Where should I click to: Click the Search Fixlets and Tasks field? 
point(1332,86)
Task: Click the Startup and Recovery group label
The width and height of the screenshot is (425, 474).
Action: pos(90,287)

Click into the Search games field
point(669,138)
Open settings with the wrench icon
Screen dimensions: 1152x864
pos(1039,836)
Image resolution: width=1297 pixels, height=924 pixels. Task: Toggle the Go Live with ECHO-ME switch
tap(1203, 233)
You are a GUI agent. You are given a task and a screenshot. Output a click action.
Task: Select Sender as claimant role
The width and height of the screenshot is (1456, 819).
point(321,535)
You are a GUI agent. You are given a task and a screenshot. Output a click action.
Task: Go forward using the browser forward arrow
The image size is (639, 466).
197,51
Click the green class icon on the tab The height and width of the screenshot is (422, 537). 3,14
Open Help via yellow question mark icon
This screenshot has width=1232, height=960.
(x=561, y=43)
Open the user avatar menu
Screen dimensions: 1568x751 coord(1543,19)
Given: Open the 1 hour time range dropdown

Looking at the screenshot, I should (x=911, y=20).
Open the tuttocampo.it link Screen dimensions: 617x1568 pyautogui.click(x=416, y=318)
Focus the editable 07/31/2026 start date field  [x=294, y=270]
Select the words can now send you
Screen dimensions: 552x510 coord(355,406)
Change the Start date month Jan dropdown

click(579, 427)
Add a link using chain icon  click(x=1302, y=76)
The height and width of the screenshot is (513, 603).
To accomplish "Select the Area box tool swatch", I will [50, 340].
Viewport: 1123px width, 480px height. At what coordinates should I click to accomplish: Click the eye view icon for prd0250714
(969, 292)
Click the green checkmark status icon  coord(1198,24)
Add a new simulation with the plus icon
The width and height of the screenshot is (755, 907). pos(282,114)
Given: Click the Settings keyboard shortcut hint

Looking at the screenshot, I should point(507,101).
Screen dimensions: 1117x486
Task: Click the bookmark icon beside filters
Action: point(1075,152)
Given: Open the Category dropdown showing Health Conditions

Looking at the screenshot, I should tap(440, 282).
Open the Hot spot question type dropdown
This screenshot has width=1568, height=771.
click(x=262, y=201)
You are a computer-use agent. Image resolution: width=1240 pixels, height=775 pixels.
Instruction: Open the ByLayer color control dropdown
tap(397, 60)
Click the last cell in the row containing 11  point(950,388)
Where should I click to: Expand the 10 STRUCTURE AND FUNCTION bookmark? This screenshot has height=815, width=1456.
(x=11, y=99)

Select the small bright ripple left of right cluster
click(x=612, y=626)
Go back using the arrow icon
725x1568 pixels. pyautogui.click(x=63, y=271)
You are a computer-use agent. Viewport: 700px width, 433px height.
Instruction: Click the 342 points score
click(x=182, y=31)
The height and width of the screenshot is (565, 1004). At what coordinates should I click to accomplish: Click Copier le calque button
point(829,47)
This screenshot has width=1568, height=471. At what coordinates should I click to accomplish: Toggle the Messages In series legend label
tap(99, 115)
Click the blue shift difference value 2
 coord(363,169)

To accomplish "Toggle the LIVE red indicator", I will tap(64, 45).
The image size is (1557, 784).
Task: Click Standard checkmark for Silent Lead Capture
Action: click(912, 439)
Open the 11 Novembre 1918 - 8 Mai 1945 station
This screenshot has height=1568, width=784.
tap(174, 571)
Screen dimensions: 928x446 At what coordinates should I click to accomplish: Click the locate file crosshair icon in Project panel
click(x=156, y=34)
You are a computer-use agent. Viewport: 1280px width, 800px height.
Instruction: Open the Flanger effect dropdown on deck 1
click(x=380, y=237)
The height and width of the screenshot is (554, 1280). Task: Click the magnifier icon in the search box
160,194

::::

§ **Aim of the exercise**
Give only the count of lines in the listing that contain the string "computer".

§ **Answer area**
3